Educators perceive female bullies differently than male bullies. Despite evidence that bullying is a serious problem within schools in the United States, there is little research which focuses on how educators perceive differences and similarities of adolescent bullies based upon the gender of the bully. The purpose of this quantitative study was to examine how educators perceive male and female bullies when they are described as exhibiting identical behavior. Goffman's theory of frames formed the theoretical foundation for this study. The independent variable of this study was gender of bully, and the three dependent variables were internalizing behavior, externalizing behavior, and social skills.
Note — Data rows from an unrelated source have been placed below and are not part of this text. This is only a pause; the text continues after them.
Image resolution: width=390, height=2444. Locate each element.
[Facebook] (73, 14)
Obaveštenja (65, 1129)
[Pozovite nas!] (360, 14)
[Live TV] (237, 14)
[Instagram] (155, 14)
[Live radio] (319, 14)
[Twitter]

Seventy-nine educators read one of two scenarios, featuring either a male bully or a female bully and then completed the Clinical Assessment of Behavior - Teacher Rating Form to reflect how they perceived the personality of the bully depicted in the scenario. The data collected were statistically analyzed using Analysis of Variance, Chi-square tests of independence and regression analyses. The results showed that educators do perceive male and female bullying behavior differently. The female bully was seen as more pathological, displaying higher levels of internalizing and externalizing behaviors whereas the male bully was perceived as exhibiting normal levels of both internalizing and externalizing behavior. There was no difference in perceived social skills. Implications for positive social change are that the results could be used to sensitize teachers about the importance of considering gender issues when intervening in bullying incidents.